Prompt: Could you swap "Applications grid" for "app launcher" in the records starting at the line containing "Task: Select the" and ending at the end of the records, keeping everything else the same? Return only those lines, without the pictures.

Records shown:
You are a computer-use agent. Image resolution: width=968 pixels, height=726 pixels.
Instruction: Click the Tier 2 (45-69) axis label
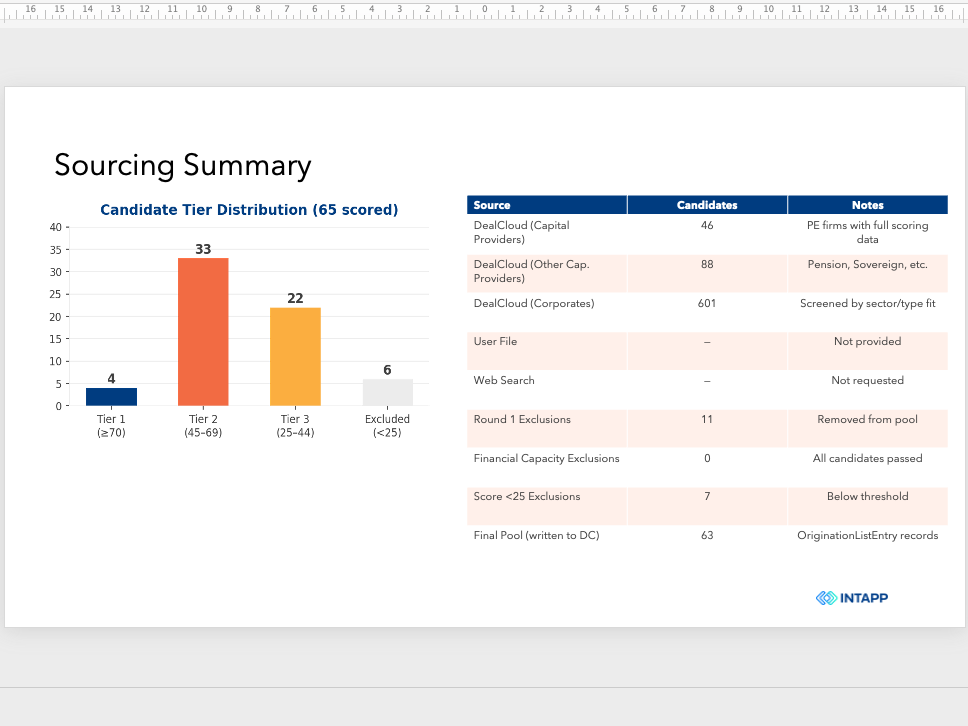(x=203, y=425)
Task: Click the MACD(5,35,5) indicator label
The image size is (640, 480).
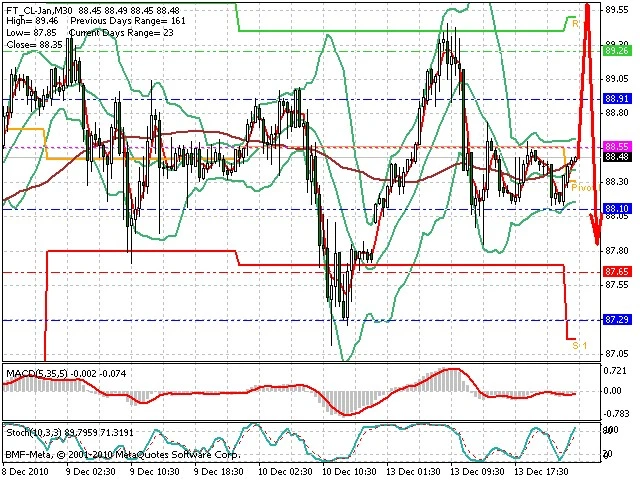Action: (x=37, y=373)
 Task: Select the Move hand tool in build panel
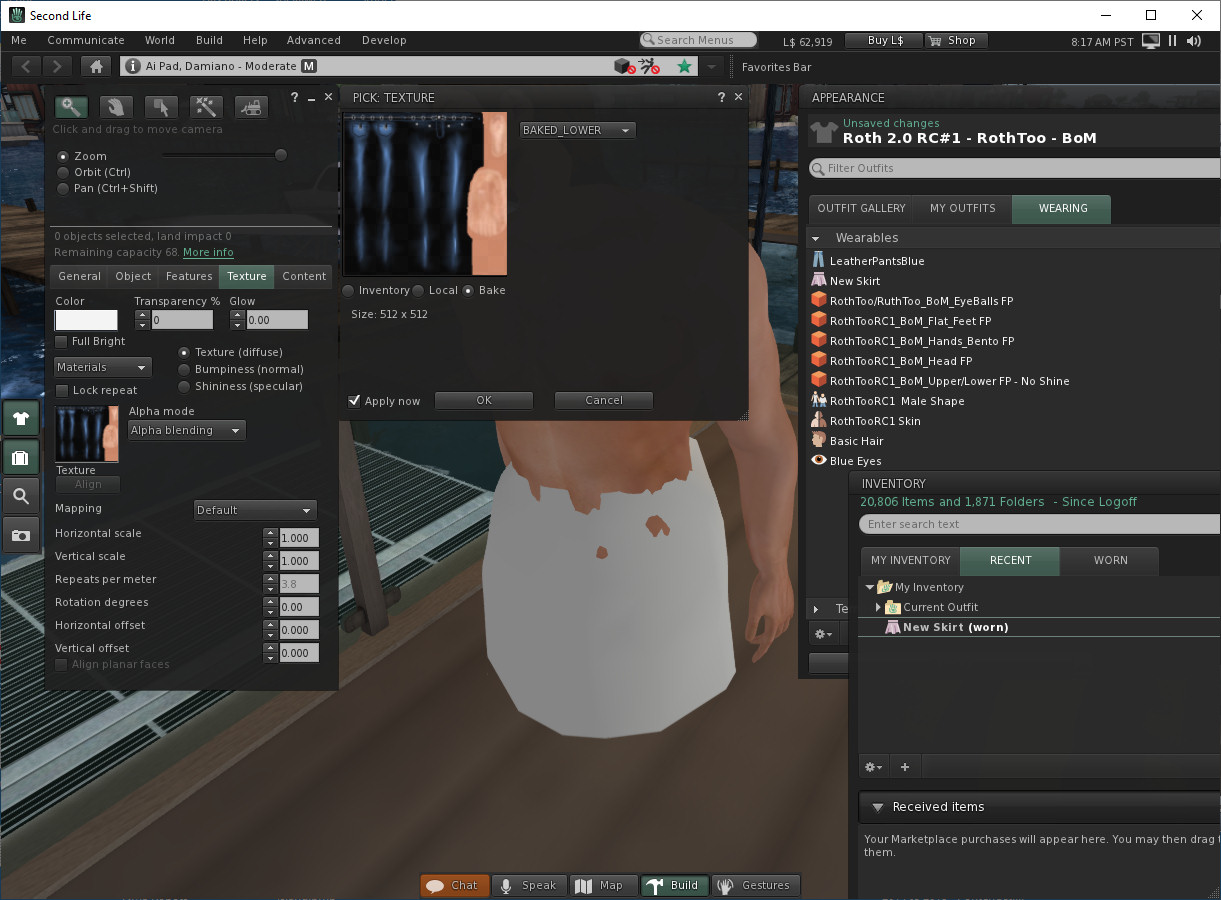[116, 106]
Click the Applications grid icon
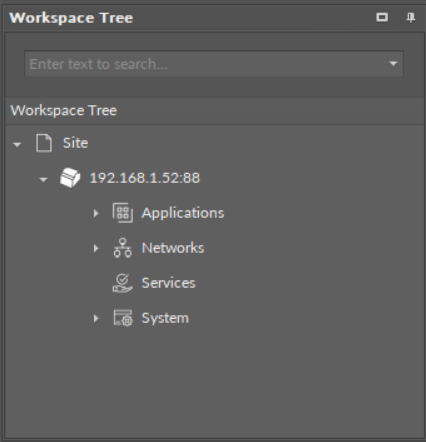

Exercise answer:
 Task: Select the Move hand tool in build panel
[116, 106]
Click the app launcher icon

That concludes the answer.